Wouldn't that fill the bill?" asked Mr. Grimes, rubbing his hands together.
"If we had such an article published in the papers and circulated among his old friends, wouldn't that satisfy you, my dear? Then you would do no more of this foolish probing for facts that cannot possibly be reached--eh? What do you say, Helen Morrell? Isn't that a famous idea?"
But the girl from Sunset Ranch was, for the moment, speechless. For a second time, it seemed to her, she was being bribed to make no serious investigation of the evidence connected with her father's old trouble.
Both Uncle Starkweather and this old man seemed to desire to head her off!
CHAPTER XIX
"JONES"
"Isn't that a famous idea?" demanded Mr. Grimes, for the second time.
"I--I am not so sure, sir," Helen stammered.

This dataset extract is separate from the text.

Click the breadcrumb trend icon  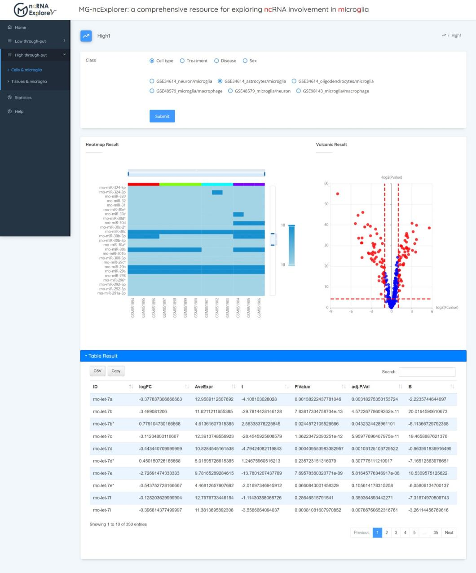(x=444, y=35)
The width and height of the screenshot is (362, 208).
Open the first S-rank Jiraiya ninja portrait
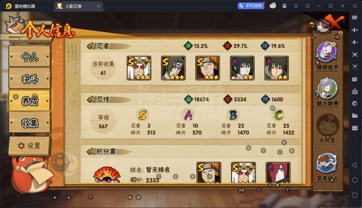tap(139, 68)
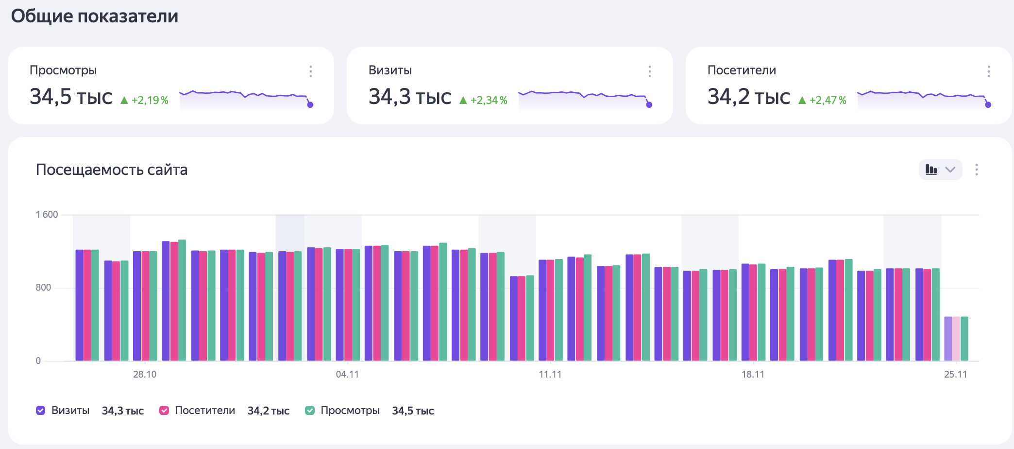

"Why, of course it is!" he cried, smiting the desk before him with the flat of his palm. "Don't you see that your father's name will be cleared of all doubt? And quite right, too! He never _was_ guilty."
"It makes me quite happy to hear you say so," said the girl, wiping her eyes. "But how about the bookkeeper?"
"Who--Allen?"
"Yes, sir."
"Well, we couldn't find him now. If he kept hidden then, when there was a hue and cry out for him, what chance would there be of finding him after seventeen years? Oh, no! Allen can't be found. And, even if he could, I doubt but the thing is outlawed. I don't know that the authorities would take it up. And I am pretty sure the creditors of the old firm would not."
"That is not what I mean," said Helen, softly. "But suppose we accuse this bookkeeper--_and he is not guilty, either_?"
"Well! Is that any great odds? n.o.body knows where he is----"
"But suppose he should reappear," persisted Helen. "Suppose somebody who loved him--a daughter, perhaps, as I am the daughter of Prince Morrell--with just as great a desire to clear her father's name as I have to clear mine---- Suppose such a person should appear determined to prove Mr. Chesterton not guilty, too?"
"Ha, but we've beat 'em to it--don't you see?" demanded Mr. Grimes, heartlessly.